Manjun Xiao

Enhancing the photovoltaic properties of terpolymers containing benzo[1,2-b:4,5-b′]dithiophene, phenanthro[4,5-abc]phenazine and benzo[c][1,2,5]thiadiazole by changing the substituents

In this study, three novel donor–acceptor (D–A)-type random conjugated terpolymers of PBDTT–PPzBT–H, PBDTT–PPzBT–F and PBDTT–PPzBT–O were synthesized by copolymerizing electron-rich 5,8-dialkylthienyl substituted benzo[1,2-b:4,5-b′]dithiophene (BDTT) and two electron-deficient phenanthro[4,5-abc]phenazine (PPz) and benzo[c][1,2,5]thiadiazole (BT) units. By changing the substituents at the 5,6-positions of BT, the optoelectronic properties of the terpolymers could be rationally adjusted for application as donor materials in polymer solar cells (PSCs).
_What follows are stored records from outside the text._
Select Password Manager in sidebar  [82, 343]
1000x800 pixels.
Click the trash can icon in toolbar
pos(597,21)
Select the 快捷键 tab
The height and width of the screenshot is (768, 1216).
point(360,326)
As a result, these terpolymers exhibited different light absorption properties, HOMO energy levels and hole mobilities, which contributed to the optimization of short-circuit current (Jsc), open-circuit voltage (Voc) and fill factor (FF) properties, respectively. Interestingly, a maximum power conversion efficiency (PCE) of 6.3% was obtained with an Voc of 0.75 V, a Jsc of 13.0 mA cm−2 and a FF of 64.8% in the PBDTT–PPzBT–O based PSCs using [6,6]-phenyl-C71-butyric acid methyl ester (PC71BM) as an acceptor, while PBDTT–PPzBT–H and PBDTT–PPzBT–F based devices also demonstrated a PCE of more than 4.5%. To the best of our knowledge, these are the highest recorded maximum PCE, Jsc and FF values obtained to date compared with previously reported phenazine copolymeric derivatives in BHJ-PSCs. This study illustrates the potential of these random conjugated terpolymers as promising donor materials in the application of PSCs.

Tuning the central fused ring and terminal units to improve the photovoltaic performance of Ar(A–D)2 type small molecules in solution-processed organic solar cells

Low band-gap A–Ar–A and Ar(A–D)2 type small molecules (SMs) of DPP2Py, ThDPP2Py and TPADPP2Py were designed and synthesized, in which pyrene (Py) and diketopyrrolopyrrole (DPP) were respectively used as central aryl (Ar) and arm acceptor (A) units and 2-octylthiophene (Th) and triphenylamine (TPA) were employed as terminal donor (D) units. The effects of the central aryl and terminal units on optical, electrochemical, morphological and photovoltaic properties were primarily investigated. Compared to the reported analogues of DPP2Ar, in which Ar respectively represents 1,4-phenylene, 2,6-naphthalene and 2,6-anthracene, both DPP2Py and ThDPP2Py showed significantly improved photovoltaic performance in solution-processed organic solar cells. Furthermore, ThDPP2Py exhibited better photovoltaic performance than DPP2Py in these cells under optimized processing conditions. An improved power conversion efficiency (PCE) of 5.88% with a short current density (Jsc) of 15.35 mA cm−2 and a fill factor (FF) of 57.89% was obtained for the ThDPP2Py based OPV cells. Our research result demonstrates that properly extending the central aryl ring and appending terminal units in A–Ar–A type SMs can significantly improve the photovoltaic performance of Ar(A–D)2 type SMs.